New York's Salary Threshold for Exempt Employees Set to Exceed $913.00 Per Week

October 26, 2016

By John M. Bagyi

You read that right -- not to be outdone by its federal counterpart -- the New York Department of Labor recently proposed significant changes to the salary threshold applicable to exempt executive and administrative employees in New York State -- changes all New York employers should be aware of. As you know, both state and federal law regulate exempt status and, to be exempt, an employee must satisfy the requisite tests under both.  While employers are preparing for changes at the federal level that will go into effect on December 1st -- raising the salary threshold for most executive, administrative and professional employees to $913.00 per week -- the New York State Department of Labor has taken the opportunity to propose significant increases to New York's salary threshold. Currently, the salary threshold for executive and administrative employees (NY law does not set a salary threshold for professional employees) is set at $675.00 per week -- 75 times the current minimum wage of $9.00 per hour.  With the minimum wage set to gradually increase in coming years (at different rates depending on geography), the Department of Labor has proposed corresponding increases in the applicable salary threshold.  As a result of these proposed increases, New York's salary threshold will overtake the federal threshold in coming years.  (Note:  because the $913.00 per week federal salary threshold will be indexed, it will be adjusted every three years with the first such adjustment occurring in 2020.) Specifically, the Department of Labor has proposed the following increases to New York's salary threshold for the executive and administrative exemptions: Employers Outside of New York City, Nassau, Suffolk, and Westchester Counties

  • $727.50 per week on and after 12/31/16;
  • $780.00 per week on and after 12/31/17;
  • $832.00 per week on and after 12/31/18;
  • $885.00 per week on and after 12/31/19;
  • $937.50 per week on and after 12/31/20

Employers in New York City     "Large" employers (11 or more employees)
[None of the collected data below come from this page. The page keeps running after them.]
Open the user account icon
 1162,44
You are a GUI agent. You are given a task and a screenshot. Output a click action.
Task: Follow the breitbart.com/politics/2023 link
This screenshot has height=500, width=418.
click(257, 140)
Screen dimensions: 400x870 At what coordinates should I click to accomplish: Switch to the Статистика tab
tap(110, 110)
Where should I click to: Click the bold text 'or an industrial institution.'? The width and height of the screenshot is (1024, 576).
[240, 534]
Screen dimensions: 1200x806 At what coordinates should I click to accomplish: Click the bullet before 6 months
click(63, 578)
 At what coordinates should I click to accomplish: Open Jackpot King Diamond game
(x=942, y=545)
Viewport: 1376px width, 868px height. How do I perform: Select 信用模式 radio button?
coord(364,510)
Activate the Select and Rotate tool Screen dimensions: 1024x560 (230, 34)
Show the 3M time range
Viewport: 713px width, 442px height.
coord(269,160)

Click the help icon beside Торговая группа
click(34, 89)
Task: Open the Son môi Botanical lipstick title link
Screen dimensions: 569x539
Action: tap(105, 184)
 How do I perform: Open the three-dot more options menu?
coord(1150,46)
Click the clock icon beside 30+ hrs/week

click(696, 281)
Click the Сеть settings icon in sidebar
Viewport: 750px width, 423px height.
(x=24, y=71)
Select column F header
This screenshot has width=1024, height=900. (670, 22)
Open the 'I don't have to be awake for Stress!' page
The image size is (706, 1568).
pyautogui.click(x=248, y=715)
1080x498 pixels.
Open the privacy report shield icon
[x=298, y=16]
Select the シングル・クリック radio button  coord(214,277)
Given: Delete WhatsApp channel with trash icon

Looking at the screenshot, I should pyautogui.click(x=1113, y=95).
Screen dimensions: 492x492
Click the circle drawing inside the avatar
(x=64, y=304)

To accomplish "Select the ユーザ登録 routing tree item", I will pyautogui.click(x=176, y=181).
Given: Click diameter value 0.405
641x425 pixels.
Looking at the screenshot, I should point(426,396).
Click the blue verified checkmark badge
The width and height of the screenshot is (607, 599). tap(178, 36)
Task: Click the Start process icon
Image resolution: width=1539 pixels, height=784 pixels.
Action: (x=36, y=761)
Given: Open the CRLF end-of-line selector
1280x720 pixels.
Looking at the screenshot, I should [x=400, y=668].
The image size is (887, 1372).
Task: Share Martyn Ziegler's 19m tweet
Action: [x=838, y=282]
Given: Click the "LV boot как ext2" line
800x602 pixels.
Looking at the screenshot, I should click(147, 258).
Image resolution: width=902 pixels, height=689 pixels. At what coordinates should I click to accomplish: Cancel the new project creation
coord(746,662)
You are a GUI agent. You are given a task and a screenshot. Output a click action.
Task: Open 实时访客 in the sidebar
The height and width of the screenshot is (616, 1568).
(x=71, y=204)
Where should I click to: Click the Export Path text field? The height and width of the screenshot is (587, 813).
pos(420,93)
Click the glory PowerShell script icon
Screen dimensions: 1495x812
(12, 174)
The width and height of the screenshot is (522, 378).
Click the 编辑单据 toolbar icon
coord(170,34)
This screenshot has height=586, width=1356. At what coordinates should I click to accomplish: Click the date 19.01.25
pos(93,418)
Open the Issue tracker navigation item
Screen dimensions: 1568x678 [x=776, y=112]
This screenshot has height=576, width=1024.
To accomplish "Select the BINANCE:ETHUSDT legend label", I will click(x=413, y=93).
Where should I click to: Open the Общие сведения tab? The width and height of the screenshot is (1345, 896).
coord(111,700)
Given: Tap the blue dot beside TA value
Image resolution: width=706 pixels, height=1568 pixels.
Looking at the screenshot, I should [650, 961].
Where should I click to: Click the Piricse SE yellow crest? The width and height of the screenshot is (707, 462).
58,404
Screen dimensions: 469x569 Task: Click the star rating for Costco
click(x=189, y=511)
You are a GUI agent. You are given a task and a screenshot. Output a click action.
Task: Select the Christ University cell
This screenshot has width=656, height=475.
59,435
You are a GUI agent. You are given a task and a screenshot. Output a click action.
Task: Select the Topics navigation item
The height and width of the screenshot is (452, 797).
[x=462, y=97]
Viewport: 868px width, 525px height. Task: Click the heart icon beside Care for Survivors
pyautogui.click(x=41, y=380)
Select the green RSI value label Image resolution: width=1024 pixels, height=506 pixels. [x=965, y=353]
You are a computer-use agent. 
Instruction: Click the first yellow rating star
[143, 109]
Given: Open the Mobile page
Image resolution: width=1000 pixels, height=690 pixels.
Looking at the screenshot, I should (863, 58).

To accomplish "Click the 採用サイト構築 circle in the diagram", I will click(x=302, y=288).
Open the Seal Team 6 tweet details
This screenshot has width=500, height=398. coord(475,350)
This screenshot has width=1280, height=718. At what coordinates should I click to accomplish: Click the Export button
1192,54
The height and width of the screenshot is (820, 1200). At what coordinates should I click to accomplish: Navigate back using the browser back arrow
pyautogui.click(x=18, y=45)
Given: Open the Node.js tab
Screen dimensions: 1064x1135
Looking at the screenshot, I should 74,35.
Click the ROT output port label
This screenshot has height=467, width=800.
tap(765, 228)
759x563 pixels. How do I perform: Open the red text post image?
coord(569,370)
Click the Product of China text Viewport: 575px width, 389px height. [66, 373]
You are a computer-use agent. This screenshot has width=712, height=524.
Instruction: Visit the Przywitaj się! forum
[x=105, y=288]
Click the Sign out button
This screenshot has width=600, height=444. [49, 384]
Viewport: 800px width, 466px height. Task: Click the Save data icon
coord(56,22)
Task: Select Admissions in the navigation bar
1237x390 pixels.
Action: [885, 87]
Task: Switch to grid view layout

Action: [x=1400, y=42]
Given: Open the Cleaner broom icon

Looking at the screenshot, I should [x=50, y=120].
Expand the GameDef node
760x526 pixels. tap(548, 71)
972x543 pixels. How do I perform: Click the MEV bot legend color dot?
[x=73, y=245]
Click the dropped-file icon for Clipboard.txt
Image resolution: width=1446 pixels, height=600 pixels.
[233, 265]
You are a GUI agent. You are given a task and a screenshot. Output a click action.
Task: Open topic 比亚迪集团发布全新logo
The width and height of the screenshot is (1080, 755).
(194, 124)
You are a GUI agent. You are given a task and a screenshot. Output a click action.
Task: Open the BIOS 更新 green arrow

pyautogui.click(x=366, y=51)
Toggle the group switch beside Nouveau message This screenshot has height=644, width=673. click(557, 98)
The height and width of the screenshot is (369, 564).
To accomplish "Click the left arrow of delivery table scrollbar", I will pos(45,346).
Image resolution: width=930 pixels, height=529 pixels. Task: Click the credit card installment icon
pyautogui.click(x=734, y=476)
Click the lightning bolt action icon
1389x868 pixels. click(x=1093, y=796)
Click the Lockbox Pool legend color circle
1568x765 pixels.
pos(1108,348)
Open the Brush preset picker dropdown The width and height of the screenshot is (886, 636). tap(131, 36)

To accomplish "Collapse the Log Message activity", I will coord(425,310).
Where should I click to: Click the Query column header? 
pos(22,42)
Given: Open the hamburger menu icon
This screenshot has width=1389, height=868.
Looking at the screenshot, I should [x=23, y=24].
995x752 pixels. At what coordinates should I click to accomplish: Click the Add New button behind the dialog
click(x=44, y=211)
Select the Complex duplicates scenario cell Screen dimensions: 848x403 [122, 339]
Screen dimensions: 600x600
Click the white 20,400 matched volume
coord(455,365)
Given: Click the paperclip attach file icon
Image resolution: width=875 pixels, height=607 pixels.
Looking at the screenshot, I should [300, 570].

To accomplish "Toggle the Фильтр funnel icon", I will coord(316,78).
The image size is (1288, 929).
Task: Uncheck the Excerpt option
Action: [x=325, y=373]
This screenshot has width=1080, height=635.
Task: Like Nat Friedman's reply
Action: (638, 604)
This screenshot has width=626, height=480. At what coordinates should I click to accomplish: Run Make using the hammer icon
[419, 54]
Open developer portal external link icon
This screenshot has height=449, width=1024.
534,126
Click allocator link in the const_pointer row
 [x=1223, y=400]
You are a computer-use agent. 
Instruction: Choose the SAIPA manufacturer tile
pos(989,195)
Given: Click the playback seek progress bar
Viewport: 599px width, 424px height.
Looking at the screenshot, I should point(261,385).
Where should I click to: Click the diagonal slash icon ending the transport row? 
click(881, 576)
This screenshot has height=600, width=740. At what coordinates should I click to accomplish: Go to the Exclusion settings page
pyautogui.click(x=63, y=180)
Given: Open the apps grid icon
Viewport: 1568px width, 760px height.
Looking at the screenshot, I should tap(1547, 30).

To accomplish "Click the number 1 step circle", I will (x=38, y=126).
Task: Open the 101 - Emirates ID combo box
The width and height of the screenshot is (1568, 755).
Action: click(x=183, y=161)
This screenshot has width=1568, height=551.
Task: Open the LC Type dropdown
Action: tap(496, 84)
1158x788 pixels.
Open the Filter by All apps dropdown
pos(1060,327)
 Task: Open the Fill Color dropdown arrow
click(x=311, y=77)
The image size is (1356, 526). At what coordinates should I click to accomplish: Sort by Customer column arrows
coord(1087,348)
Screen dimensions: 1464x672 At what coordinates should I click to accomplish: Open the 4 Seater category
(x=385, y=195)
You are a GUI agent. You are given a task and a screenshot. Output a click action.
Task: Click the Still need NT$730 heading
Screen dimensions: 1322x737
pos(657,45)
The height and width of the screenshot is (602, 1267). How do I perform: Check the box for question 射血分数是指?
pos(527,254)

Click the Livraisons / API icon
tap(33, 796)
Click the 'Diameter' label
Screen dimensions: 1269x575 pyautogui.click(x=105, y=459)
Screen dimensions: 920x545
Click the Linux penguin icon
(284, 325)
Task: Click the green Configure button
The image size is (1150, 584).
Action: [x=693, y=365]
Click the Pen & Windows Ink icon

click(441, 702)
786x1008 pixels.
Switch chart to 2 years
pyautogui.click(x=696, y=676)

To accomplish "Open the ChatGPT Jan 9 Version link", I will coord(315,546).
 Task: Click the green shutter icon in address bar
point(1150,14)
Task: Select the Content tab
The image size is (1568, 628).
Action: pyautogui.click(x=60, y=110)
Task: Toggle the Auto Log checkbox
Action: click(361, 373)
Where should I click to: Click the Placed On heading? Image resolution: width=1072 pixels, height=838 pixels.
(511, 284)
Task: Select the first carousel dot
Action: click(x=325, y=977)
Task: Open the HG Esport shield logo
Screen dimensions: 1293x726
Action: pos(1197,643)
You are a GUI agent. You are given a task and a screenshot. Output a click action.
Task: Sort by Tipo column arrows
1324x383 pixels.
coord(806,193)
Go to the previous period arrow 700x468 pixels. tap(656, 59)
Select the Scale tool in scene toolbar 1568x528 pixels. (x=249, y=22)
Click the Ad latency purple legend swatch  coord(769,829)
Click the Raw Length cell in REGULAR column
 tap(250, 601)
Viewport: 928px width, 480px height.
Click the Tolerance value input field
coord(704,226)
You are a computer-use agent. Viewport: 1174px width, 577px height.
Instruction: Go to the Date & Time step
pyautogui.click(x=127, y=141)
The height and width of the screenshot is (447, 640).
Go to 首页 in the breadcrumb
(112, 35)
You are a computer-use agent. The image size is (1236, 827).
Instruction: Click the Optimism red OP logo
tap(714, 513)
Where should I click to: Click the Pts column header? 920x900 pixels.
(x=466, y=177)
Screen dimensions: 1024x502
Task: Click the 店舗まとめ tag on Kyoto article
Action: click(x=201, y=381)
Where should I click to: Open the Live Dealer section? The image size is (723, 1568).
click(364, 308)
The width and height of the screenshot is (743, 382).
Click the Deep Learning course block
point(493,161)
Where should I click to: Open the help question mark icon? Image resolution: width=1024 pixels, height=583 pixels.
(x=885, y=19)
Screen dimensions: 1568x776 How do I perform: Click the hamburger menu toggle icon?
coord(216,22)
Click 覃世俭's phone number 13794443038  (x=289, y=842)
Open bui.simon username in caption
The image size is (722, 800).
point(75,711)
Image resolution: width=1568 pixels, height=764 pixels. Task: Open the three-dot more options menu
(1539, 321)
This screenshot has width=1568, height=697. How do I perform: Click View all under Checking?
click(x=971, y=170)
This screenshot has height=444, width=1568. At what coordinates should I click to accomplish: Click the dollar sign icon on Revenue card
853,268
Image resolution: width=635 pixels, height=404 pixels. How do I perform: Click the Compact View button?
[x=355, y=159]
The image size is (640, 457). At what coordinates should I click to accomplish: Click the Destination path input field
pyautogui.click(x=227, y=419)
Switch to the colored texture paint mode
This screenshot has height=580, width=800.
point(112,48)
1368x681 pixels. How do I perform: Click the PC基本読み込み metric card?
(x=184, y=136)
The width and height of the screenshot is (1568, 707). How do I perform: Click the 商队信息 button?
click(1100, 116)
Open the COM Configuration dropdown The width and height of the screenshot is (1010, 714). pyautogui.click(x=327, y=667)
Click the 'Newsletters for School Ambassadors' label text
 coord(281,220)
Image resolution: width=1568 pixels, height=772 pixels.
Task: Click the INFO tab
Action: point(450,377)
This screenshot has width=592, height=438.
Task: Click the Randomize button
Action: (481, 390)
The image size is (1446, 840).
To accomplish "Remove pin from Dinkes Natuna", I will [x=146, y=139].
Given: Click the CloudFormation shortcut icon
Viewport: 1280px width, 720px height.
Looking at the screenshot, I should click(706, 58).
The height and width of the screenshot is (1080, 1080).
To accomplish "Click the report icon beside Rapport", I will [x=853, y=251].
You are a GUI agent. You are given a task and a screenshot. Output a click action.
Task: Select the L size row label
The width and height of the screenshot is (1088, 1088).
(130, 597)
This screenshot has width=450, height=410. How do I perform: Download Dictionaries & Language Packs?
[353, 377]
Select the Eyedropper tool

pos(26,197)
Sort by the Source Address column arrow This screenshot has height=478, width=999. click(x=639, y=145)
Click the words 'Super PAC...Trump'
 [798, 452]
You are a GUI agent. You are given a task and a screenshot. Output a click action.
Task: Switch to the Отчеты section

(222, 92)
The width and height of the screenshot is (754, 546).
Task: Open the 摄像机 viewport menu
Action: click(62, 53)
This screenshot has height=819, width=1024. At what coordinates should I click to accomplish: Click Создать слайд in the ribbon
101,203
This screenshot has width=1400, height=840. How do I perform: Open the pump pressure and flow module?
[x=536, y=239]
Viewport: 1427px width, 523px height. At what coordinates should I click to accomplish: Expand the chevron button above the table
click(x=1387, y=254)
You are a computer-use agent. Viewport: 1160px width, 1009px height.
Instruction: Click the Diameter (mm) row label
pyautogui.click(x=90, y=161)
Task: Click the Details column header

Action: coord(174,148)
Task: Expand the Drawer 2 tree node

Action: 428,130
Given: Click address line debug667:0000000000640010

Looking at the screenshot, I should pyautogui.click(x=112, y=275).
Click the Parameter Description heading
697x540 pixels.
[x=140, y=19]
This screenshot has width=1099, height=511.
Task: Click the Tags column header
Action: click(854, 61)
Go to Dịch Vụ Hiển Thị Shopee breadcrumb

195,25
  • $825.00 per week on and after 12/31/16;
  • $975.00 per week on and after 12/31/17;
  • $1,125.00 per week on and after 12/31/18;

"Small" employers  (10 or fewer employees)

  • $787.50 per week on and after 12/31/16;
  • $900.00 per week on and after 12/31/17;
  • $1,012.50 per week on and after 12/31/18;
  • $1,125.00 per week on and after 12/31/19;

Employers in Nassau, Suffolk, and Westchester Counties

  • $750.00 per week on and after 12/31/16;
  • $825.00 per week on and after 12/31/17;
  • $900.00 per week on and after 12/31/18;
  • $975.00 per week on and after 12/31/19;
  • $1,050.00 per week on and after 12/31/20;
  • $1,125.00 per week on and after 12/31/21;

After a 45-day public comment period, the Department of Labor will likely move toward finalizing these proposed changes. As if business owners, executives, and human resource professionals did not have enough to deal with.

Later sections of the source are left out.